I had just refilled the sugar basin when, to my astonishment, the telephone bell rang. I answered it quickly, to avoid its waking the entire household.
‘I wish to speak to Miss Delaney,’ said Ajit.
‘Speaking,’ I said. ‘Hello.’
Ajit’s cool tone melted into a warm hello.
‘I am reminding you that you must be ready at ten o’clock,’ he said.
‘Oh, Lord!’ I ejaculated.
‘Is there trouble?’
‘No, no,’ I said. I had forgotten that I had promised to walk along the coast with him to a village inn which specialised in bacon and egg teas. He had taken great trouble to pick a Sunday when I would be free and when the tide would be high and at its wintry best. The thought of being bright and entertaining throughout the day was too much for me.

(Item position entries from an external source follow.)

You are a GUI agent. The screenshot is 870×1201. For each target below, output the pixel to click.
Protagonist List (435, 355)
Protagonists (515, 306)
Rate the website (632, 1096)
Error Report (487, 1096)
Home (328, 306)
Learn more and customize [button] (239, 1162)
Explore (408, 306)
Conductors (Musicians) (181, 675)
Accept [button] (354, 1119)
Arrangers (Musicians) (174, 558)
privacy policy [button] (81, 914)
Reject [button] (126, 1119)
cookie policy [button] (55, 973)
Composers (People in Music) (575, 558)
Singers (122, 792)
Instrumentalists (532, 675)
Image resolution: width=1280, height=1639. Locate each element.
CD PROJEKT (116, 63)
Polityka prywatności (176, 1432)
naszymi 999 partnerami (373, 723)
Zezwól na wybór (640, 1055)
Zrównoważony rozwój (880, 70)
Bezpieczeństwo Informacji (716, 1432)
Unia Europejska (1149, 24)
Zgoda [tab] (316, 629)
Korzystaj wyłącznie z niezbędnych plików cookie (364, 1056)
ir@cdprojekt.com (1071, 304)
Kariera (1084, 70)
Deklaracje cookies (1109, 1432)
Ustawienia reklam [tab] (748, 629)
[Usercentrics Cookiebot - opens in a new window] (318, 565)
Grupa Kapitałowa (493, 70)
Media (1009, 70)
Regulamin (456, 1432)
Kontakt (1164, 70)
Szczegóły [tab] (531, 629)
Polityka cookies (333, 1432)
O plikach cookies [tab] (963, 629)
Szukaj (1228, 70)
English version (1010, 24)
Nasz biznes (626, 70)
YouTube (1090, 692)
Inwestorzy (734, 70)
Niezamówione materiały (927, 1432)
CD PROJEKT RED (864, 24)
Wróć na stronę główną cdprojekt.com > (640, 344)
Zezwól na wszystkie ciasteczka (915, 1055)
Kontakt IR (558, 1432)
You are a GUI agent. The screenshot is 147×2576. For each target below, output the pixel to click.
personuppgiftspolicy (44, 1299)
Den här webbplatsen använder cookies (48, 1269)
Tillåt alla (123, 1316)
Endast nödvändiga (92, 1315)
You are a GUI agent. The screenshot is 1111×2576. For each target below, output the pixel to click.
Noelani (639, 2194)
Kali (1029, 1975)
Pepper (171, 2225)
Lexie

I opened my mouth to make an excuse.
‘I hope I do not telephone too early. We Indians rise rather early.’
‘No, I was already up.’
‘Then we will meet at ten o’clock.’
It seemed unkind to disappoint him, so I said that I would be ready and would bring some sandwiches for lunch.
The happiness of his response when I said this could hardly be construed as enthusiasm for sandwiches, so I was glad I had not refused to go.
Ajit had not been at the club the night before. He was working very hard, trying to cram in as much experience and study as he could before going home. He had just finished an arduous round of visits to the factories of electrical instrument makers, and had determined to make this Sunday a holiday.
He met me at the corner of the road in which my home stood. I was early and shivering in the north wind which whined through the leafless trees. The sun peeped only intermittently through the clouds, and the deserted streets looked dismal. I turned up the collar of my leather windjammer.
Ajit was apologetic about my having to wait for him. He glanced at my face, which I knew looked drawn in spite of careful make-up.
‘Are you well?’ he asked. ‘We need not go if you do not wish it.’
I assured him, with a brisk smile, that I was quite well. He looked doubting, but the bus came and we boarded it.